L’utilité de la modélisation mathématique des systèmes physiologiques et de leurs réponses aux médicaments ne fait plus de doute. Toutefois, la représentation des patients soumis à des traitements de plus en plus complexes constitue un défi dans le recrutement de participants au nombre grandissant d’études cliniques nécessaires. Pour y remédier, la génération de populations virtuelles, combinée à des modèles de pharmacologie quantitative des systèmes (QSP), est de plus en plus adoptée par les compagnies pharmaceutiques et valorisée par les agences réglementaires comme méthode alternative pour l’évaluation des risques et efficacité des médicaments. Cependant, la complexité de ces modèles et le grand nombre de paramètres qu’ils mobilisent, généralement dans un contexte de manque d’information ou de données, soulèvent la question de la non-identifiabilité structurelle (reliée au modèle) ou pratique (reliée aux données) comme source potentielle pouvant altérer la qualité des prédictions.

Cet article présente une perspective qui confronte la gestion de la non-identifiabilité aux enjeux liés à la classification des populations virtuelles et à leurs signatures paramétriques. Pour ce faire, nous avons mis de l’avant un formalisme à triple composante, qui au-delà des caractéristiques des patients et des biomarqueurs pré-traitement, incluent une troisième composante qui enrichit la génération d’une population virtuelle par sa soumission à un large éventail de protocoles thérapeutiques, et avons développé un algorithme permettant d’identifier des sous-populations virtuelles au moyen d’un filtrage guidé par le phénotype.

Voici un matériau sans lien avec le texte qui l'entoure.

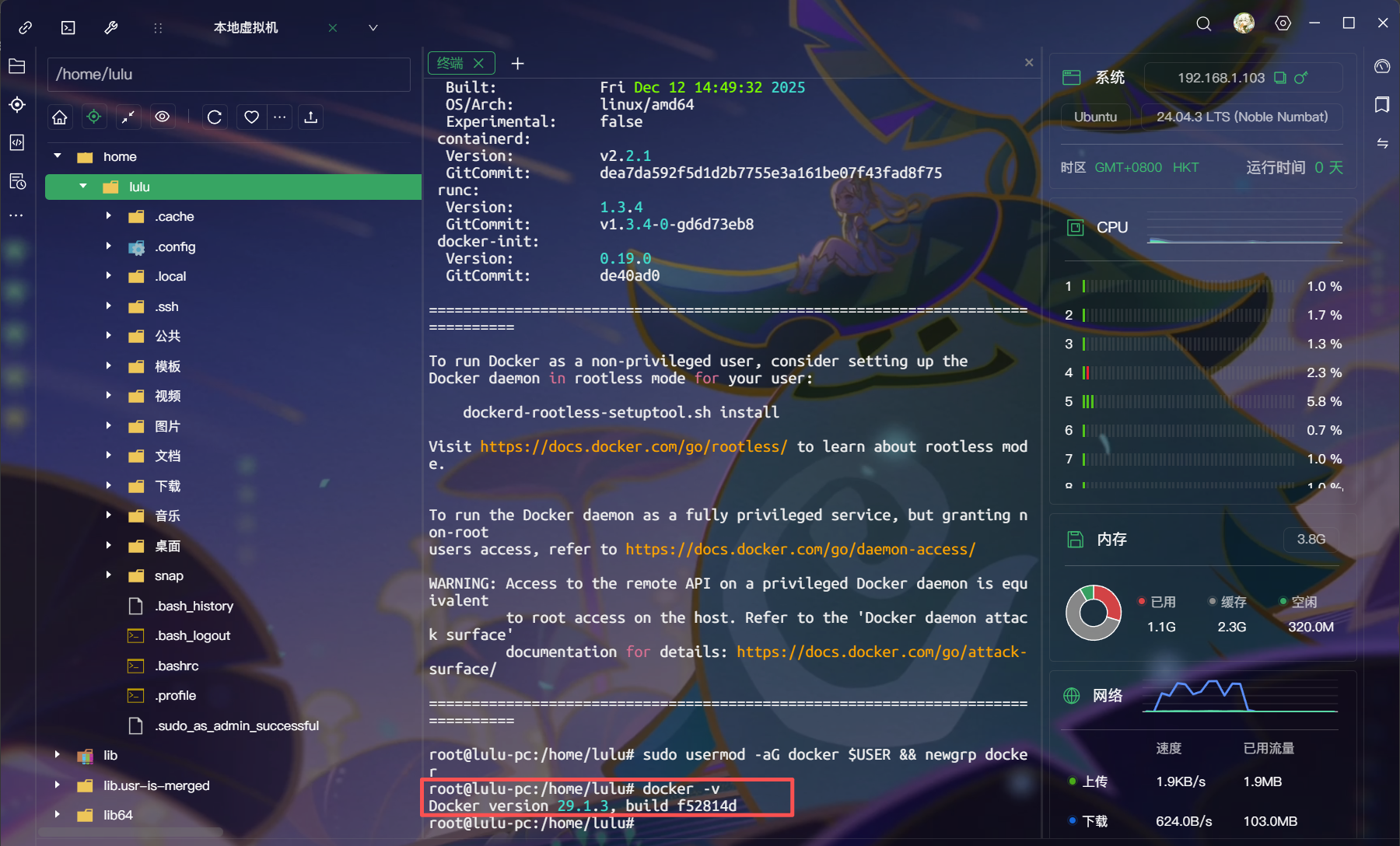The height and width of the screenshot is (846, 1400).
Task: Open the bookmark icon in right sidebar
Action: 1382,105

Cette approche garantit que les patients qui répondent de la même manière à tous les stimuli portent la même étiquette (phénotype) et détermine la signature de chaque groupe de patients associé à un phénotype donné, permettant ainsi de tirer profit de modèles QSP même dans un contexte de non-identifiabilité. 

Ce travail a été réalisé en collaboration avec Dr. Didier Zugaj, Chercheur chez Syneos Health (partenaire industriel).